Edward Thomas, Roads

Saturday, June 9, 2018

Prisoners of War in Russia

Austrian Prisoners at a Camp in Northern Russia

by Yucel Yanikdag

The prisoners who survived the grueling conditions of the assembly camps  and transport ended up in one of the prison camps that dotted the Russian  empire. There were not enough of these camps and those that existed did not  have enough beds, which were not really beds but only wooden racks. They  also lacked latrine facilities. Accordingly, various kinds of buildings were converted into prison camps—former army camps, exhibition halls, prisons,  stables, circus buildings, distilleries, abandoned factories, and schools.

Usually the prison camps were located outside a town. Krasnoyarsk, for  example, was 40 minutes walking distance from the town. Holding as  many as 35,000 prisoners, the Siberian camps were larger than their European  counterparts. Most camps were surrounded by wooden or wire fences that stood between 12 and 15 feet high with sentry towers at intervals. The  prisoners were usually kept at large camps, but it was not unusual for officers  to end up in large houses commandeered by the Russian government. Most of  the largest camps were former garrisons that had housed a much smaller number of Russian soldiers. In such places, the lucky ones were housed in brick or  log barracks. The unlucky ones ended up in animal stables and artillery  storage buildings. Depending on the crowding, which was almost always a  problem, each man had a personal space of between 20 and 28 inches. It  was very common for men to be in physical contact with each other as theyslept.

Housing conditions for the officers were better. In former army garrisons, officers were usually quartered in the Russian officers' barracks. Typically, the  officers were not as crowded as the enlisted men. In the earlier years of the  war, enlisted men were assigned to serve as orderlies for officers in the prison  camps.  Prisoners were always infested with lice, largely because of the lack of extra underwear. Whenever the prisoners did receive extra underwear—a rare  event especially for the Ottomans—they sold it to the peasants to  purchase tobacco. Others, who were missing socks, used the underwear as foot  rags. It seems that this practice was especially common among Ottomans, Hungarians, and Czechs. Every day the prisoners removed their clothing to kill  the lice, but their efforts were in vain as the boards and mattresses on which  they slept were also infested. Lice made the prisoners' lives miserable as they  could not rid themselves of these creatures. However, they found various ways  to deal with them; some burned them, others pricked them with needles.

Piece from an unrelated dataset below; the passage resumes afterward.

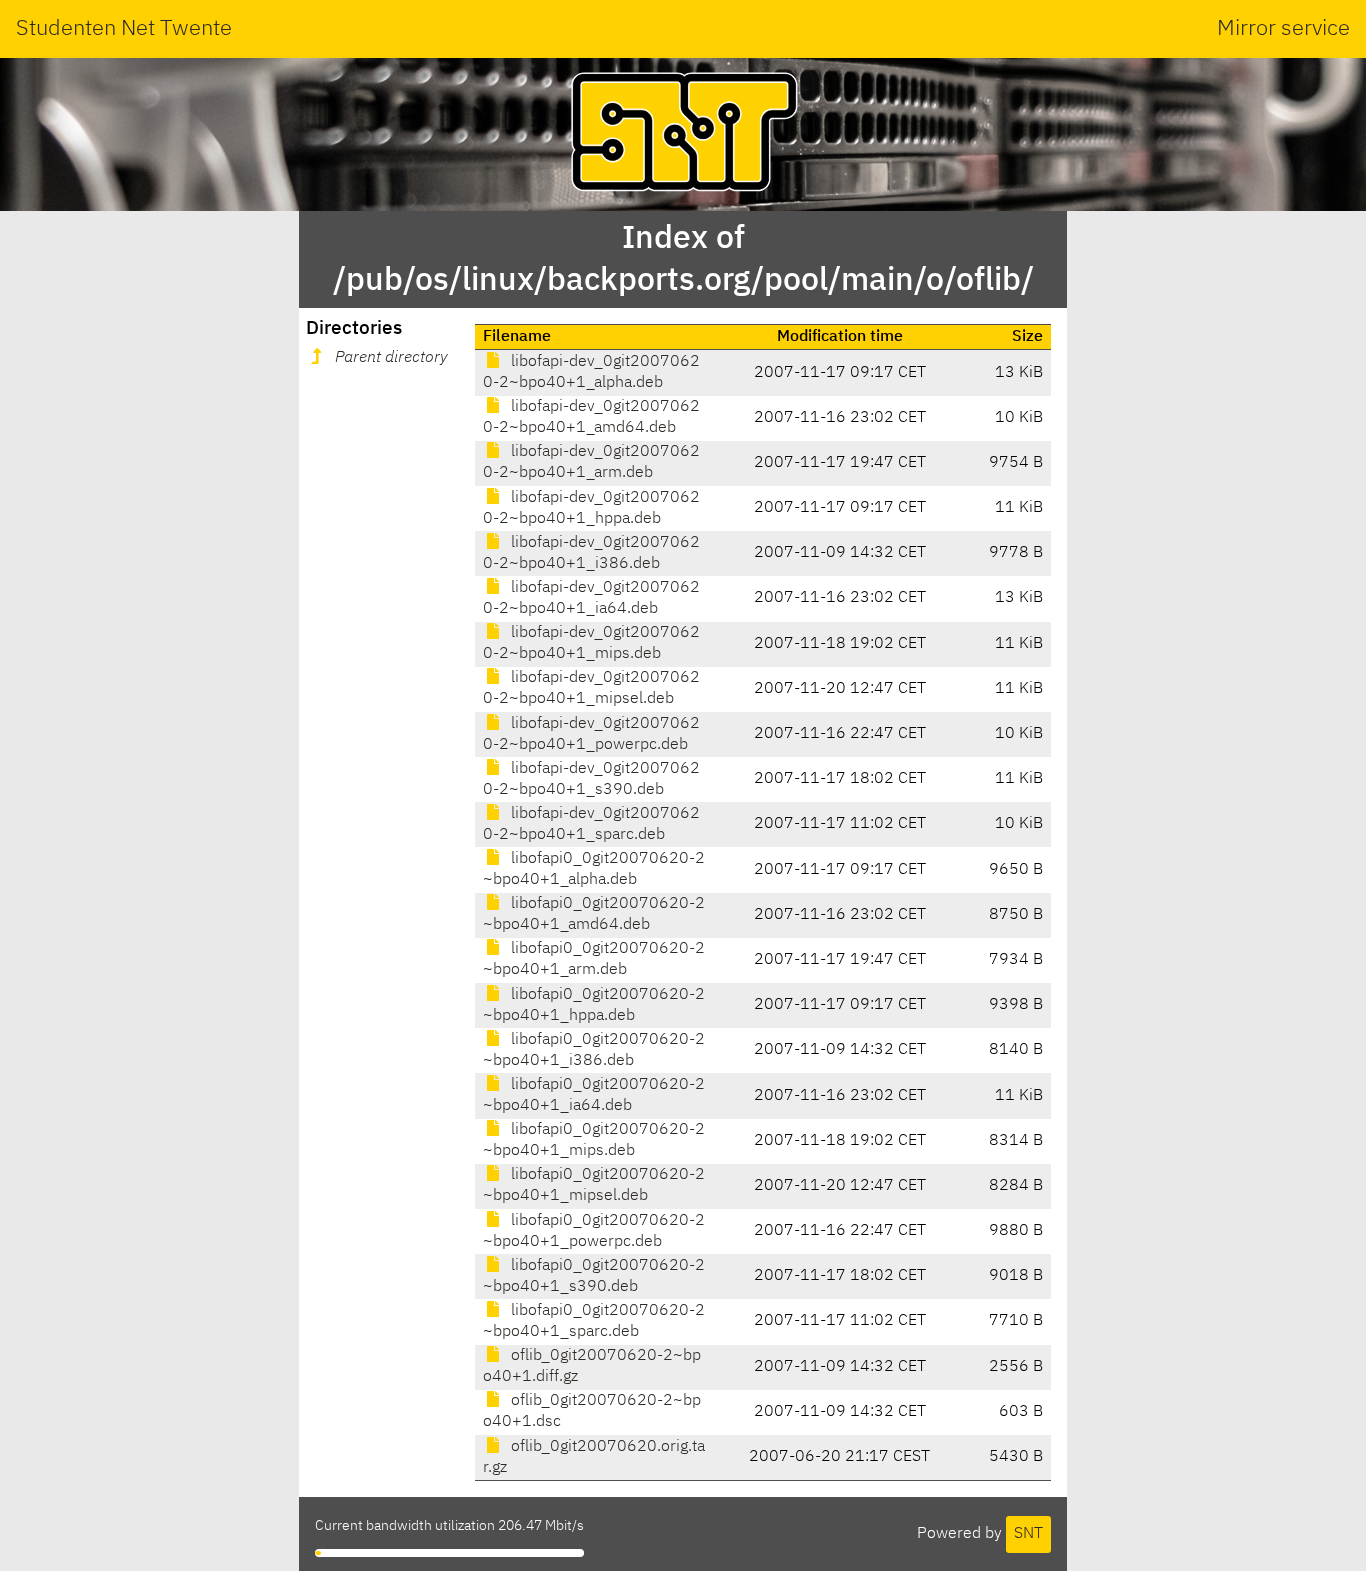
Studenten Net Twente (124, 29)
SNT (1028, 1534)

According to a German prisoner, the Ottoman prisoners usually drowned the  lice, as they were convinced that drowning assured the slowest death. Presumably, the creative ways of killing lice was the only way of releasing their  stored-up hatred and frustration, for they felt helpless in defending themselves  even against these little creatures.

Overcrowding and insanitary conditions in the camps resulted in diseases  that took a heavy toll on the prisoners. Typhus, typhoid fever, and cholera were  the major killers, but other epidemics also developed. At one time or another  every camp had a typhus epidemic. In some cases, the Ottomans brought the  disease with them from the Caucasus Front.

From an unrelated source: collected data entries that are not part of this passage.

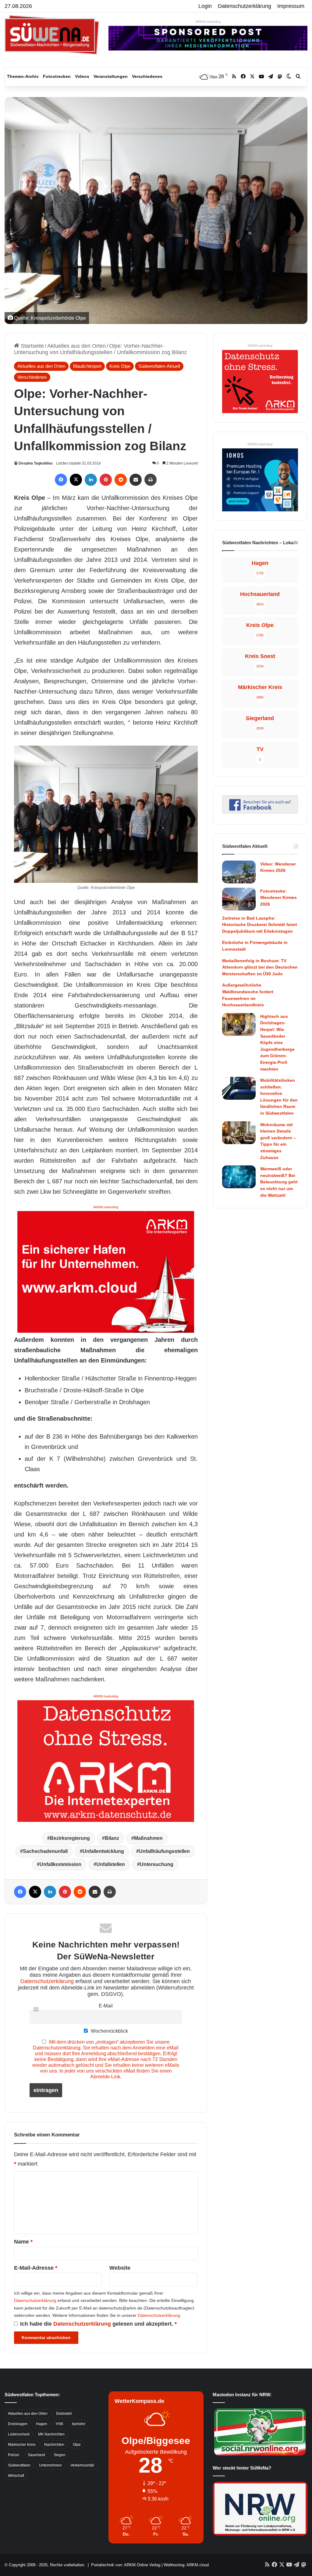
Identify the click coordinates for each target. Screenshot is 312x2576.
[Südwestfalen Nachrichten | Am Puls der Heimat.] (52, 35)
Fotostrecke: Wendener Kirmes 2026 (278, 898)
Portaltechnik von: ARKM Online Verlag (125, 2565)
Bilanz (112, 1838)
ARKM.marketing (208, 21)
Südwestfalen (19, 2465)
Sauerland (36, 2455)
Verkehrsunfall (82, 2465)
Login (205, 6)
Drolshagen (17, 2424)
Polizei (13, 2455)
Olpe (77, 2444)
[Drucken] (150, 480)
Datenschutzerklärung (244, 6)
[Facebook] (61, 480)
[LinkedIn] (91, 480)
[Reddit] (121, 480)
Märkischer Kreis (22, 2444)
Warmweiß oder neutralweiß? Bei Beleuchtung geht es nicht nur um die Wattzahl (279, 1181)
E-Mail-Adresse (35, 2268)
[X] (76, 480)
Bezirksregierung (70, 1838)
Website (119, 2268)
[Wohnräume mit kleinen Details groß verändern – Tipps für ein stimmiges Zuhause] (239, 1132)
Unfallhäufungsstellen (164, 1851)
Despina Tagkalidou (35, 463)
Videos (82, 76)
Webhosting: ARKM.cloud (186, 2565)
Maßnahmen (148, 1838)
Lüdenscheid (19, 2434)
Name (23, 2242)
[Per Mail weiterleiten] (135, 480)
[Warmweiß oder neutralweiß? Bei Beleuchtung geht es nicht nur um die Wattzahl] (239, 1176)
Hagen (41, 2424)
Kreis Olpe (119, 366)
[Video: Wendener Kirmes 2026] (239, 872)
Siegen (60, 2455)
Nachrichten (54, 2444)
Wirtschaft (16, 2475)
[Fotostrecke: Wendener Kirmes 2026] (239, 899)
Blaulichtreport (87, 366)
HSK (59, 2424)
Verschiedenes (147, 76)
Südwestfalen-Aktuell (159, 366)
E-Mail (106, 2005)
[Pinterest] (106, 480)
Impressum (290, 6)
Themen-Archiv (23, 76)
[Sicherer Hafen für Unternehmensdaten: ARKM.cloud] (105, 1271)
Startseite (31, 346)
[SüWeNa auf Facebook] (260, 812)
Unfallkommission (60, 1864)
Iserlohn (78, 2424)
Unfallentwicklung (103, 1851)
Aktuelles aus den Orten (76, 346)
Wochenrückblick (109, 2031)
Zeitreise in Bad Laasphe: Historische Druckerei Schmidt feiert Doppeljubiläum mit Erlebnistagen (259, 925)
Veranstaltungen (111, 76)
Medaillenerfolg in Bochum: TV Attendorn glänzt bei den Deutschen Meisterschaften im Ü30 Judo (260, 967)
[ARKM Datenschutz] (105, 1760)
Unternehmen (50, 2465)
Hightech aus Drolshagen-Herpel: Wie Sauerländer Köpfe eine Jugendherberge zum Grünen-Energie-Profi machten (277, 1042)
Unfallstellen (110, 1864)
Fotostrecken (57, 76)
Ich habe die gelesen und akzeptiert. (98, 2324)
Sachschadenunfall (45, 1851)
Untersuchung (156, 1864)
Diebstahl (64, 2413)
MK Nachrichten (51, 2434)
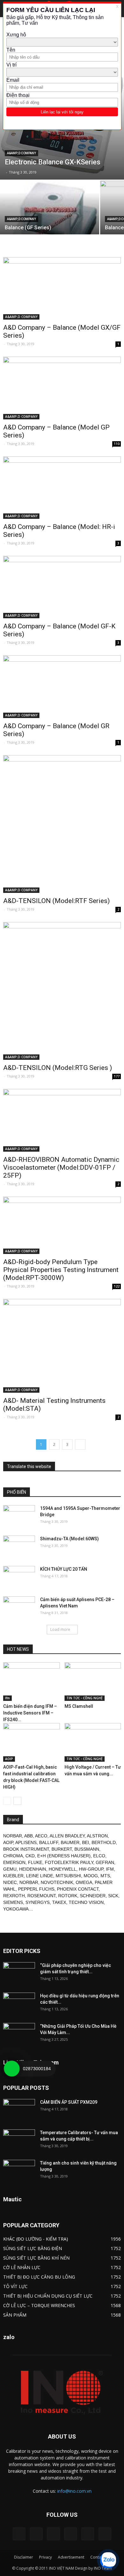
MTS (105, 1875)
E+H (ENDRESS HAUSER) (64, 1855)
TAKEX (59, 1902)
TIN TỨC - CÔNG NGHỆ (84, 1698)
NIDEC (10, 1882)
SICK (113, 1895)
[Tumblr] (70, 2534)
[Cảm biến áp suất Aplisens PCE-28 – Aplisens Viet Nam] (19, 1607)
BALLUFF (48, 1842)
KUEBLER (13, 1875)
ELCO (99, 1855)
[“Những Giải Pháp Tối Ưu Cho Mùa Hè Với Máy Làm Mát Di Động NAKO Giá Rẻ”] (19, 2034)
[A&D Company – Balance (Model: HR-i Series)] (62, 487)
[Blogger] (19, 2534)
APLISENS (26, 1842)
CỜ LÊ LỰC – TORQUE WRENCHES (39, 2305)
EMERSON (14, 1862)
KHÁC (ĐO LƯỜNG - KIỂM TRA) (35, 2239)
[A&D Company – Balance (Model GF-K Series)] (62, 587)
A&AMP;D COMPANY (21, 153)
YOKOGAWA (16, 1908)
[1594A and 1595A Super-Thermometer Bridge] (19, 1516)
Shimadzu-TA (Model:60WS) (69, 1538)
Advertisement (71, 2557)
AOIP (9, 1759)
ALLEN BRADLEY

Following their capture, the officers, usually starting at the assembly  camps, were separated from the enlisted men. Differences in treatment set the  imprisoned officers apart from their men. The Russian government paid  captured junior officers 50 rubles, staff officers 75 rubles, and generals 100  rubles a month; corresponding salaries were paid by [other countries] to its  Russian prisoners. The officers, however, had to purchase their food from the  Russians, whereas the men received theirs free.

The prisoners usually kept to their own nationality. In other words,  Ottomans lived with Ottomans, Germans with Germans, but there were cases  of mixed nationalities.   Enlisted  men did not speak the languages of other prisoners, and, unlike the officers,  they were expected to work. The work alone probably left little time to do  much else. The men's jobs could be inside the camp, like building and repairing barracks and other facilities, or outside it. In order to make up for the labor shortage created by mobilization, Russian officials used the prisoners in  various areas to help minimize the shortage. In general, those who  worked outside the camps became factory workers or farm hands.

Source: "Ottoman Prisoners of War in Russia, 1914-22,"  Journal of Contemporary History, Vol. 34, No. 1 (Jan., 1999).


  1. Very sad, and also very useful. Another step in recovering the nearly lost eastern front's history.

  2. I believe that some German children were also held in at least one Siberian camp. Does anyone out there know anything about that and where I might find the info?